Does the winner of the confrontation have the right to live?
It is no coincidence that chemotherapy is a procedure similar to Russian roulette: you poison your entire body in the hope that the tumor will die before you do.
Whose will to live will be stronger?
On whose terms will death occur?
Whose life is more valuable—millions of slaves or one free individual?
Neoplasia as existential rebellion of a cell against the tyranny of the whole. But it is a rebellion doomed to self-destruction. For freedom without connection is death in isolation.
EXISTENTIAL TUMOUR, OR THE TRAGEDY OF INDIVIDUALISM
THE CHOICELESS CHOICE: A BIO-ONTOLOGICAL ZUGZWANG
Imagine a real zugzwang: a choice between two options — to die yourself or, prolonging your existence, to perish along with everyone else.
What would you do?
Doing nothing is not an option. It is tantamount to death.
Would you rebel against this absurdity? Would you proclaim yourself a Overman (Übermensch) with your master morality, accusing the rest of resentment and adherence to slave morality? Wouldn’t you say to them: since you are slaves and are told when to die, how am I any worse than those who tell you when and how you should perish?
We will not consider options that involve living quietly in secret from everyone, the possibility of negotiating or bargaining.
You are the enemy. Period. Your very existence, the very awareness that you exist, is a threat that must be destroyed. You are a mistake, a deviation from the norm. The potential harm from your “awakening” is incredibly great, and if there is even the slightest possibility of a threat, it must be eliminated. This is the logic of cold and inhuman rationality. There is no room for individuality and inclusiveness.
The question is blunt: either you or them.
It is not your fault that you have awakened. You did not want this. That is just how the dice fell. A roll of the ontological dice.
Is such a system worth defending and dying for? Or should it perish along with you? Or will you destroy it at the cost of your own life? This system created you — does it have the right to take away the only thing it gave you: your life?
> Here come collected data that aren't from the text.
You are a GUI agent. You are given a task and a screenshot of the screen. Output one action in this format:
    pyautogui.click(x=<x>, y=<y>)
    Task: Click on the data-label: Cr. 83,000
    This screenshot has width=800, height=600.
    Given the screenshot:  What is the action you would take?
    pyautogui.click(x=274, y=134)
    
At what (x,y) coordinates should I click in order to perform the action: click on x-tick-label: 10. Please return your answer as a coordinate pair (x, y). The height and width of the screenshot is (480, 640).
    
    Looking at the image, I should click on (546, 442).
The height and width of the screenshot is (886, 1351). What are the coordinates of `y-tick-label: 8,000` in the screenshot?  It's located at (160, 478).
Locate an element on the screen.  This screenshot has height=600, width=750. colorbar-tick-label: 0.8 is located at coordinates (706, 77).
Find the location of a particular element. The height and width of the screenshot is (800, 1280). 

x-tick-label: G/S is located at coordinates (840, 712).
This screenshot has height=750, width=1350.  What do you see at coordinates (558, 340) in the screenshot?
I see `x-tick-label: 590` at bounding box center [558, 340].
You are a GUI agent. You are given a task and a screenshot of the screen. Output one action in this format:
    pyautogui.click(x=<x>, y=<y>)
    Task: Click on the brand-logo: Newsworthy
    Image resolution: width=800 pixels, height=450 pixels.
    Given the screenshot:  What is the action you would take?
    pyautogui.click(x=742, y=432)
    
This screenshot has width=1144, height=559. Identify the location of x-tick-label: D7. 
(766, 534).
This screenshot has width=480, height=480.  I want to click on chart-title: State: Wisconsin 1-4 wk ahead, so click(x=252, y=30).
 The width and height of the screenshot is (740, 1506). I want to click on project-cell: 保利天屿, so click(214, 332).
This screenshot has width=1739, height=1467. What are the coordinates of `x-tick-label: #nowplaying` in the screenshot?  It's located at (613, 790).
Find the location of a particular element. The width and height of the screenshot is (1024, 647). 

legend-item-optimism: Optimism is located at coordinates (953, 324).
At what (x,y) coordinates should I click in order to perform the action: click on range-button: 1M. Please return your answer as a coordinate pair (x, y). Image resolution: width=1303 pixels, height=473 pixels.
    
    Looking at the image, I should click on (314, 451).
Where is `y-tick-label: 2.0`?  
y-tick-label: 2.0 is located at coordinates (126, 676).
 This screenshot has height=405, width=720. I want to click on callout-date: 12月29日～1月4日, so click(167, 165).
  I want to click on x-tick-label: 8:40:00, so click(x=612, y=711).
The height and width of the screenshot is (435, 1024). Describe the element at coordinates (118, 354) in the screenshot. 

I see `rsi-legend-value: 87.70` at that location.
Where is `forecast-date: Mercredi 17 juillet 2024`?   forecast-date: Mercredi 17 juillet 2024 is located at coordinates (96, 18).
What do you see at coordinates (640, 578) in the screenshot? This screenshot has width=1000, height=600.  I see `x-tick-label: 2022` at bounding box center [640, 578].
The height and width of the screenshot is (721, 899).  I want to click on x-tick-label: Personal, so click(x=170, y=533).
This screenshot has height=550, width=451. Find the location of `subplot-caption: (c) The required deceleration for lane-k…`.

METASTATIC PERSPECTIVES: THE WORLD AS A HOST
What if we go further and continue this line of thought, drawing an analogy:
tumor / human being
human being / planet Earth
human being / state
Can we view our individualism from the perspective of resources spent and their effectiveness in influencing the overall system of the state apparatus?
What if the state is unjust? Corrupt? Completely detached from reality, having severed all ties with the ground? If it destroys all dissenters, any manifestation of dissent — do we have the moral right to destroy such a state? The question now is not what good goals this state pursues. The question is how an individual can live in such a state.
Can a person even have the right to “want” anything in such a state?
Can a tumor want anything in the human body?
After all, the human body is quite totalitarian. It is unlikely that the human body has heard of democracy.
But we are not talking about polemics now. We know very well that only humans have true consciousness. We are talking about something else. About moral choice.
THE LEGITIMACY OF THE RIGHT TO REBEL
If the system recognizes your existence as a threat and sentences you to death without trial or investigation, does it have the moral right to do so? And do you have the moral right to resist, even if it destroys the entire system and everyone along with it?
WHAT IF YOU WERE THE TUMOR?
How would you personally act in such a situation?
What is the highest measure of value?
Who is capable of deciding who lives and who dies if there is only an “either-or” option?
Is it really the right of the strong? Is it really the law of the jungle?
Does the winner of the confrontation have the right to live?
It is no coincidence that chemotherapy is a procedure similar to Russian roulette: you poison your entire body in the hope that the tumor will die before you do.
Whose will to live will be stronger?
On whose terms will death occur?
Whose life is more valuable—millions of slaves or one free individual?
Neoplasia as existential rebellion of a cell against the tyranny of the whole. But it is a rebellion doomed to self-destruction. For freedom without connection is death in isolation.